There is also a third error you will encounter beyond nonce too low and replacement transaction underpriced, which is already known. This happens when your transaction was already received by the node via peer-to-peer gossip from another node. If you sent a transaction to Node A, and Node B received it through the gossip protocol before you tried to send it to Node B directly, Node B rejects it as a duplicate. This is harmless (the transaction will still be mined) but it means your retry logic needs to recognize it and not treat it as a real failure.

The root cause of all these failures is re-querying PendingNonceAt. Every time you ask a node "what nonce should I use next?", the answer depends on what transactions that particular node has seen in its mempool. When nodes rotate, the new node has not seen your previous transaction yet. Even on the same node, there is an internal lag between accepting a transaction and updating the pending count. The fix is to query the nonce once at startup, then track it locally. If you sent nonce N and it worked, the next nonce is N+1. You do not need to ask.

Pattern 1: Send Lock

The simplest correct solution is to serialize all sends from the same account behind a mutex. Only one transaction can be built and sent at a time. After the send call returns (not after confirmation, just after the node accepts the transaction into its mempool), you increment a local nonce counter and release the lock.

type NonceMutex struct {
    mu      sync.Mutex
    nonce   uint64
    synced  bool
    client  *ethclient.Client
    account common.Address
}

func (nm *NonceMutex) SendTx(ctx context.Context, buildTx func(uint64) *types.Transaction) error {
    nm.mu.Lock()
    defer nm.mu.Unlock()

    // First call: sync nonce from chain
    if !nm.synced {
        pending, err := nm.client.PendingNonceAt(ctx, nm.account)
        if err != nil {
            return err
        }
        nm.nonce = pending
        nm.synced = true
    }

    tx := buildTx(nm.nonce)
    err := nm.client.SendTransaction(ctx, tx)
    if err != nil {
        // On error, resync nonce from chain on next call
        nm.synced = false
        return err
    }

    nm.nonce++ // only increment after successful send
    return nil
}

A critical detail in the error handling is that when a send fails, you need to distinguish nonce-related errors from other failures. Only nonce errors should trigger a resync. Other errors (network timeouts, gas estimation failures) should not reset the counter, or you will create nonce gaps.

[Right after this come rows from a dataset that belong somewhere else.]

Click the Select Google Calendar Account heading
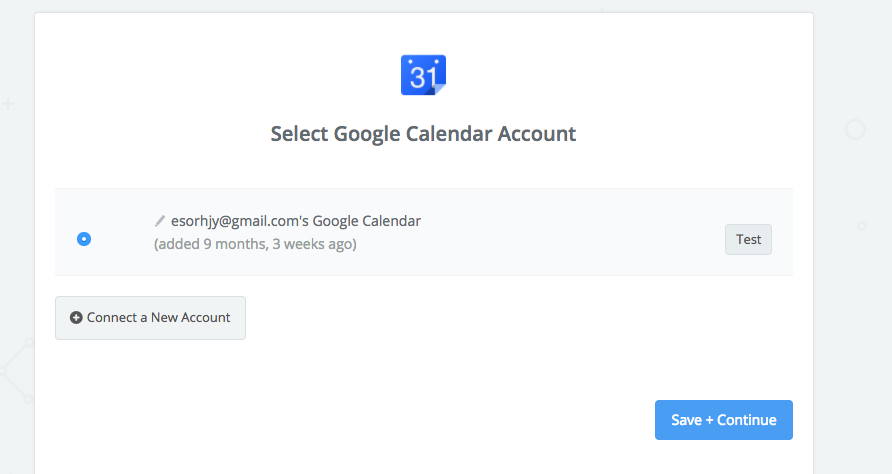892x474 pixels. pyautogui.click(x=423, y=133)
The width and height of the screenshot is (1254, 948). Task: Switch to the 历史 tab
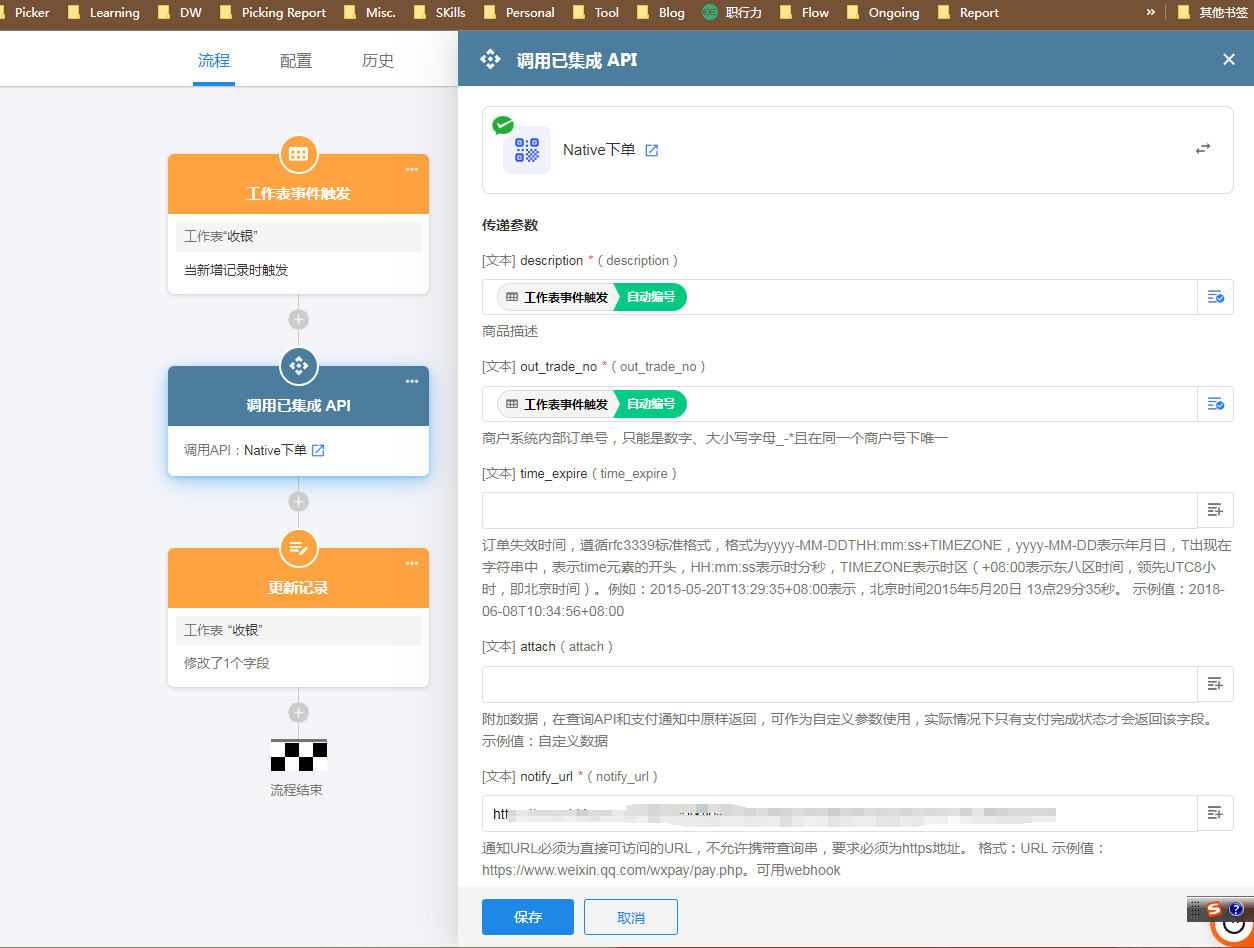tap(377, 61)
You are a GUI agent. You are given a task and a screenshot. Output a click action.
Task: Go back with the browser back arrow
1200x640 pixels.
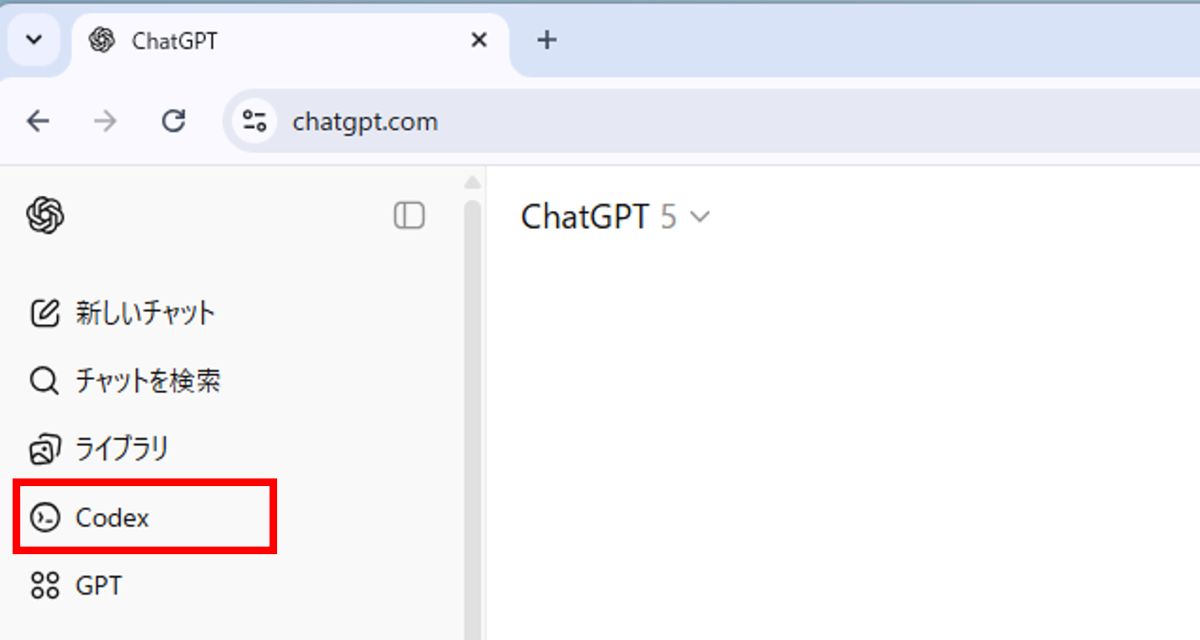[38, 122]
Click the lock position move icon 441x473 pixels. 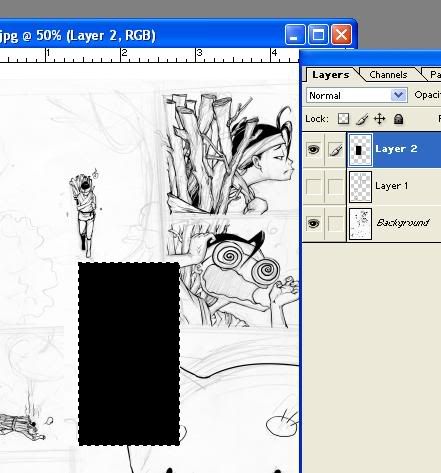(x=380, y=119)
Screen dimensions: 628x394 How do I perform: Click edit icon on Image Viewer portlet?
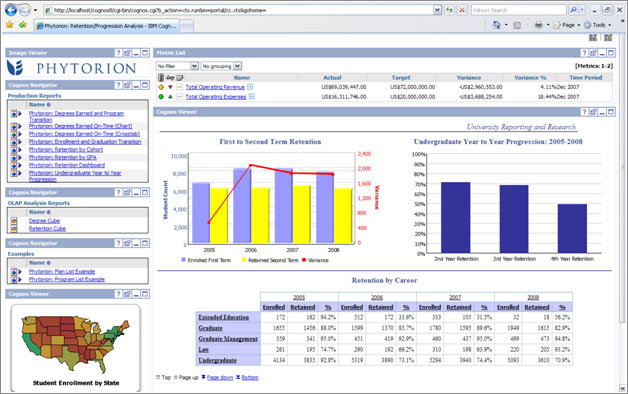tap(127, 52)
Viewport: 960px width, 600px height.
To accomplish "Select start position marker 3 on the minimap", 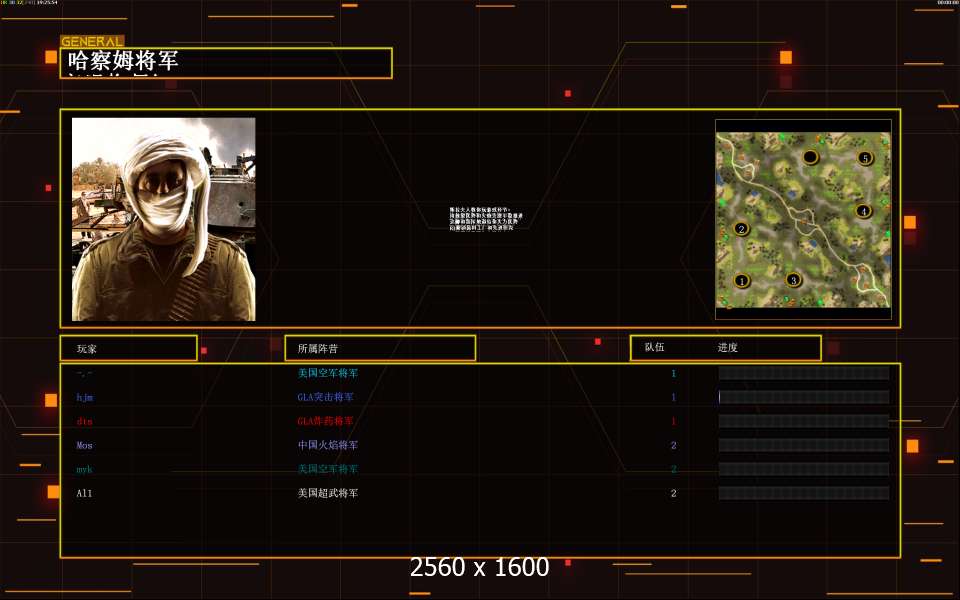I will coord(793,280).
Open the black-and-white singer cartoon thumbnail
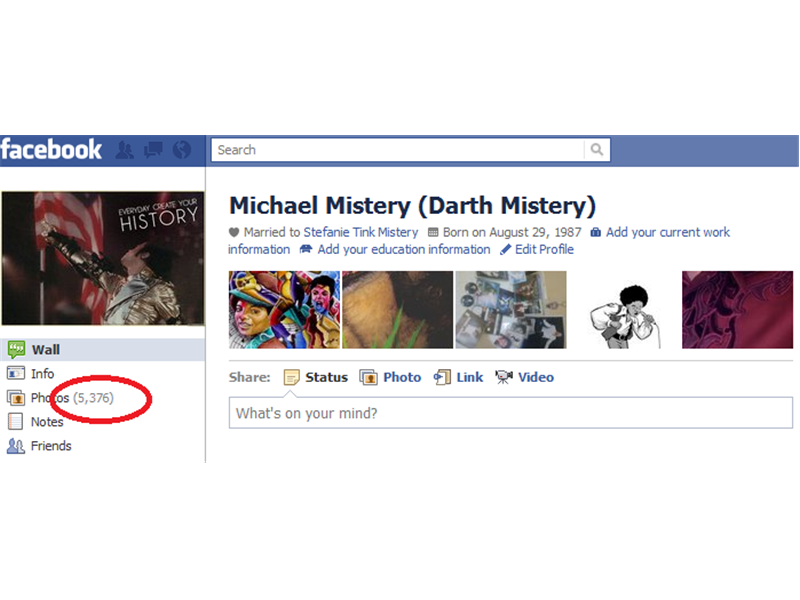 624,310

// Detect nonce-related errors that warrant a resync
func IsNonceError(err error) bool {
    msg := strings.ToLower(err.Error())
    return strings.Contains(msg, "nonce too low") ||
        strings.Contains(msg, "already known") ||
        strings.Contains(msg, "replacement transaction underpriced")
}

This works well for moderate throughput. The trade-off is that all sends from this account are serialized. If you need to send 100 transactions per second, they queue up behind the mutex and you are limited by the round-trip time to the RPC node.

When to use single account, moderate transaction volume, simplicity is a priority.

Pattern 2: Sticky RPC

Before discussing multi-node setups, it is worth understanding what happens if you pin all operations to a single RPC node but keep re-querying PendingNonceAt before every send. You might expect this to solve everything since there is no cross-node inconsistency, the node always sees its own mempool. In practice, pinning alone is not enough. Even on the same node, if you send transactions faster than the node updates its pending state, PendingNonceAt returns a stale value. The node accepted your transaction into its mempool, but the counter has not caught up yet. You get nonce too low or already known errors even though you are talking to a single node.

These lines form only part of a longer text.